欧州議会選、極右に勢い 伊・仏で首位予測
【ブリュッセル=森本学】5月下旬の欧州議会選で「反欧州連合(EU)」や「反移民」を掲げる大衆迎合主義(ポピュリズム)の政党が台頭する見通しが強まってきた。欧州議会が18日発表した予測によると、最大会派の中道右派勢力は第1党を堅持するが、イタリアとフランスで極右政党がトップになる勢いだ。英離脱で揺らぐ欧州統合に新たな逆風が吹きそうだ。
欧州議会はEU加盟28カ国でつくる立法機関で、議員は5年に1度の直接選挙で決める。5月23~26日投票の次期議会選では、英国が3月末にEUを離脱するため、751から705に減る定数を27カ国に割り当てる。
欧州議会は各国の世論調査を集計して選挙結果の予測をまとめた。イタリアではポピュリズムの連立政権を構成する極右政党「同盟」が27議席(現有6議席)に伸び、同国トップになる見通しだ。個別の国家政党としてはドイツのメルケル首相が所属する独キリスト教民主・社会同盟(CDU・CSU)に次ぎ、2番目に多い議席を得る。
同盟を率いるイタリアのサルビーニ副首相は難民や移民を排除する強硬な政策を推進してきた。中東やアフリカからの難民を乗せた船の入港を拒むなど扇動的な手法で支持を広げる。だが、かつて主張した「ユーロ離脱」は封印。EU域内の右派ポピュリズム勢力を集め、内側からのEU改革を目指している。
フランスの極右「国民連合」も21議席(同15議席)に伸長し、同国首位になる勢いをみせる。党首のルペン氏はサルビーニ氏とも連携する。

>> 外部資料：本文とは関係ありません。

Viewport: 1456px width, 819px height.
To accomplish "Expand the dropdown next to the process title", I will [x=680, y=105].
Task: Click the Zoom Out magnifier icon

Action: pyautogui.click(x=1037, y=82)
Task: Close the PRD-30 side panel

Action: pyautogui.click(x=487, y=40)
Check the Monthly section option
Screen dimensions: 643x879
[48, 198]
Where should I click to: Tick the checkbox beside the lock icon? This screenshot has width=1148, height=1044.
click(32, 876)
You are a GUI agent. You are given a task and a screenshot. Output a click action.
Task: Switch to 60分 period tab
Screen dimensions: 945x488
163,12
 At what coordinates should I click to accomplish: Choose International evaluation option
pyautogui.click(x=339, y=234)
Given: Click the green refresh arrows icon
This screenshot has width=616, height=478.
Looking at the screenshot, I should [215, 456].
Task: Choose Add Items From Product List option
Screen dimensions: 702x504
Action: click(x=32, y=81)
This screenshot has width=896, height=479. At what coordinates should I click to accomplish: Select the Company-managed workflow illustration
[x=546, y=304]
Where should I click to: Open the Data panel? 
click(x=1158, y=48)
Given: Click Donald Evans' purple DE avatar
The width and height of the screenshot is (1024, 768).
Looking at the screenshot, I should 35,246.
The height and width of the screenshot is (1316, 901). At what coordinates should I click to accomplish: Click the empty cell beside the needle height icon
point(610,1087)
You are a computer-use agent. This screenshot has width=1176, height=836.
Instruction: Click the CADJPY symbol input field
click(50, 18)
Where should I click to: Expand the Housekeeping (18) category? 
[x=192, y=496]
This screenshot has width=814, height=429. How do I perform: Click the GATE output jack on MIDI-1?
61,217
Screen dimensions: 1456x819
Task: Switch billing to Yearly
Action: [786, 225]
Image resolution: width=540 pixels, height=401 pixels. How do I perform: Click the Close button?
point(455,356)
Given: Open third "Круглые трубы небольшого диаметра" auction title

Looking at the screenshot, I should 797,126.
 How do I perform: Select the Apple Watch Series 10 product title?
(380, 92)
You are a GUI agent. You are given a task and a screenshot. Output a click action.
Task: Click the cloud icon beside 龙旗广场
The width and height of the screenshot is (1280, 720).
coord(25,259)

「マクロン大統領を倒すための闘いだ」。1月13日、欧州議会選の選挙戦を始動したルペン氏は23歳のバルデラ氏を比例名簿の1位に指名した。同氏はパリ郊外のイスラム系住民が多い地域を拠点に移民対策強化を訴えてきた。「反マクロン」を打ち出し、反政権デモ「黄色いベスト」支持層も取り込みたい考えだ。
スペインは現状で議席ゼロの極右「ボックス(VOX)」が6議席を獲得する勢いをみせる。同国では欧州議会選の直前の4月下旬に総選挙が予定される。中道左派の少数与党が2019年度予算の成立に失敗したためで、ここでもボックスの躍進が予想される。
中東やアフリカからの移民や難民がスペインに向かう流れができたことに不満を持つ有権者がボックスを支持する。総選挙で勢いづけば欧州議会選で予測を上回る結果を得る可能性はある。
ポピュリズム政党は左派にもみられる。イタリアで同盟と組んで連立政権の一角を担う「五つ星運動」は22議席(現有13議席)に飛躍する見込みだ。フランスでは銀行の国有化などを主張するメランション氏が率いる「不服従のフランス」が現有ゼロ議席を8議席に伸ばす勢いをみせる。
左右両派のポピュリズム政党が伸びる一方、中道政党は苦戦を強いられそうだ。独CDU・CSUなどが参加する中道右派で欧州議会における最大会派である欧州人民党(EPP)グループは183議席を獲得する見通しだ。新議会でも最大会派を維持するが、定数に占める比率はいまの29%から26%に低下する。
第2会派で中道左派の欧州社会・進歩連盟(S&D)は135議席で、現有25%から19%に縮小するとみられる。定数が1割近く削減されるなかでの占有率低下は中道勢力の退潮を印象づける。
EPPとS&Dを合わせた中道勢力は318議席にとどまり、欧州議会で初めて過半を割り込む公算が大きい。欧州の安定を支えてきた中道右派と中道左派による「二大政党制」が大きく揺らぐ見通しが強まっている。
議会選後に右派ポピュリズム政党が結集すれば、第2会派のS&Dに迫る勢力となり、重要法案などで存在感を発揮する可能性もある。サルビーニ氏らは、強権的な政治手法を巡ってEUと対立するポーランドの与党「法と正義」などとも連携を探る。ただ、対ロシアなどで温度差もあり、連携の枠組みは流動的だ。
親EU派の新興リベラル勢力も健闘しそうだ。初めて欧州議会選に臨むマクロン仏大統領の政党「共和国前進」は18議席と予測される。連携政党の仏「民主運動」と合わせると20議席にのぼる。仏でこれまでの主要政党だった共和党や社会党をしのぎ、ルペン氏の「国民連合」を猛追する。